Counsel suggested that the district judge may have believed that identifying the defendants would have identified the plaintiff too, but any such belief is unsupported. The defendants are police officers who have dealt with hundreds if not thousands of prisoners over the years. Publication of defendants’ identities would not point to any one prisoner.

Plaintiff sought to remain anonymous out of a professed fear that he would be harmed by other inmates. Once again, however, claims based on potential harm are regularly litigated in the parties’ real names. Indeed, the table of contents in plaintiff’s brief, which runs to three pages, includes many decisions addressing the potential for retaliation against cooperating witnesses, and not even one of those decisions uses pseudonyms.

Although plaintiff contends that he is in fear, he does not contend that he has actually been harmed by any other inmate—and this even though the genesis of his suit is the assertion that, several years ago, defendants allowed other inmates to learn his status as a cooperator.

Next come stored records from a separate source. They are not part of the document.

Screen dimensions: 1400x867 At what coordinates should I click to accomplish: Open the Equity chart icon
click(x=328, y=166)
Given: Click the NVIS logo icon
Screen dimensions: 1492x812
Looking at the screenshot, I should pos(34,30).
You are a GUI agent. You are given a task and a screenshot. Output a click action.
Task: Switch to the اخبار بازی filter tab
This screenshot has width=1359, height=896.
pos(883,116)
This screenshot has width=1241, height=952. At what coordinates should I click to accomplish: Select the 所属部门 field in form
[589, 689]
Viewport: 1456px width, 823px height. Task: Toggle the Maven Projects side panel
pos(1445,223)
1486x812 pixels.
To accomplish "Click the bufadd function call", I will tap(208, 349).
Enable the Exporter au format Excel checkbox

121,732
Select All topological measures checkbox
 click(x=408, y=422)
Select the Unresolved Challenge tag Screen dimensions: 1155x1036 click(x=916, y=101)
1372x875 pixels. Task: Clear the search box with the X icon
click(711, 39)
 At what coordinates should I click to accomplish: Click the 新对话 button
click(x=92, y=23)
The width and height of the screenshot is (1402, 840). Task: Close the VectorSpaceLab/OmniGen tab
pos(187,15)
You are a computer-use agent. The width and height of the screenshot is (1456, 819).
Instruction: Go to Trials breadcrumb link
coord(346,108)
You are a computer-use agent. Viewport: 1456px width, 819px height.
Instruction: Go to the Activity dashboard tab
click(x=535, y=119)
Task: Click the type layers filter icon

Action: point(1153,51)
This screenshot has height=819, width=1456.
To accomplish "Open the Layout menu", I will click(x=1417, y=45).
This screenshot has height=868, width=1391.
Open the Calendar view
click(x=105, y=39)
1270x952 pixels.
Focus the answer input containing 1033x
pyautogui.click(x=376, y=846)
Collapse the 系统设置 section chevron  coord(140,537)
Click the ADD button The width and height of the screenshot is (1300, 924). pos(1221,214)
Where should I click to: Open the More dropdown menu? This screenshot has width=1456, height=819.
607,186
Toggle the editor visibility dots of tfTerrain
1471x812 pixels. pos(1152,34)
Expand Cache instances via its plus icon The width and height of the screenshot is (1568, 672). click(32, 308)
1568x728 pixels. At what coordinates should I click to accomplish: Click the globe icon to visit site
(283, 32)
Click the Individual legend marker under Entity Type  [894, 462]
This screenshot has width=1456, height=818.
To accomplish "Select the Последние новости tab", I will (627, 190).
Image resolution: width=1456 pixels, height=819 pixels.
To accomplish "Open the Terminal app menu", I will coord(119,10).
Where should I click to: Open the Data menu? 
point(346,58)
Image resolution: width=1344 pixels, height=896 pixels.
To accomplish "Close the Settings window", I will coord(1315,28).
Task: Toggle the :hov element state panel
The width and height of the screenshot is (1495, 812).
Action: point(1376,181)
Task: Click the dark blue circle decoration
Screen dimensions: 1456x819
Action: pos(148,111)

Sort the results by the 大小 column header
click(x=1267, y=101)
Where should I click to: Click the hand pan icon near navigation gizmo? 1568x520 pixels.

When plaintiff commenced litigation based on this unrealized fear, he surrendered his entitlement to anonymity. (Contrast persons protected by the informants’ privilege, whose names are protected in criminal trials largely because they did not bring publicity on themselves by initiating litigation.) Plaintiff cannot achieve anonymity by himself making allegations that expose him to risk….

The Seventh Circuit is particular skeptical about pseudonymous litigation; I’m not sure how this case would have come out in front of other courts.